人群中被沈安暴打的一個紈絝努力睜開青腫的眼睛喊道:“是哪位兄弟,幫哥哥弄死他們!”

“打!”

這群人衝過來,馬上就被蘇軾等人攔住了。

群架啊!

李寶玖被沈安勒令不許參與進來,隻能在邊上著急。

蘇軾一上去就被人一拳封眼,他大喊一聲,一腳踢去,對麵的紈絝雙腿一緊,呻吟著跪了下去。

亂了!

最聰明的就是王雱,他在側麵不斷迂回,當然,不能忽略背後追擊他的兩個紈絝。王雱就是這麽迂回著,見到誰疏忽了就上去一陣拳腳,然後再度遠遁。

一場群架就能看出每個人的性子。折克行是屬於那種一往無前的猛將;沈安雖然武力值比他差,但卻靠著悍勇的打法所向無敵……

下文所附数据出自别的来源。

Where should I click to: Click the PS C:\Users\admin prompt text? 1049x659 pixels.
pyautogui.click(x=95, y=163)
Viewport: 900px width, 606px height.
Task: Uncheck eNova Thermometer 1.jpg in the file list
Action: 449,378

那邊的曹佾和蘇軾已經開始聯手了,兩人一左一右,王雱在外圍偷襲,竟然打的有聲有色。

“沈龍圖!”

女妓們在為沈安加油助威,有人喊道:“去幫忙!”

“好!”

於是樓上就扔下了無數雜物。

砰砰砰砰砰砰!

“這是什麽?”

一個黑影被扔了下來,正好砸中了一個紈絝。

紈絝捂著額頭,搖搖晃晃的倒了下去。

眾人仔細一看,砸中他的竟然是個馬桶。

二樓的那個女妓還保持著扔東西的姿勢,也呆住了。

臥槽!

沈安也為之咂舌,然後喊道:“他是自殘!”

蘇軾這一次的反應很快,“某看到了,他拿起馬桶往自家頭上砸!”

“國舅何在?”

這時有人聽到曹佾被圍毆,趕來助拳。

可當他們看到滿地慘叫的紈絝時,發現沒有自己的用武之地了。

沈安的臉上青腫了兩處,他指著這些紈絝說道:“你等今日可服了?”

紈絝們滿地都是,斷腿的此刻正在慘叫,沒斷腿的高喊服氣了。

爽!

沈安此次在西北沒怎麽殺人,一直憋著一股子氣,這一下算是爽透徹了。

他大笑道;“若是不服,隻管去找國舅!”

“安北,你又想坑某!”

曹佾鼻青臉腫的過來,一把勾住沈安的肩膀,“好兄弟,回頭家裏有的,你隻管挑!”

沈安今日不讓隨從幫忙,不是怕後果自己無法承擔,而是擔心連累曹佾。

紈絝之間打架就是自己上,隨從一旦上了,那性質就變了。

所以沈安寧可挨幾下也不肯叫人幫忙,這是真正的義氣。

“喝酒去!”

沈安反手勾著他的肩膀,挑眉道:“今夜不醉不歸!”

“不醉不歸!”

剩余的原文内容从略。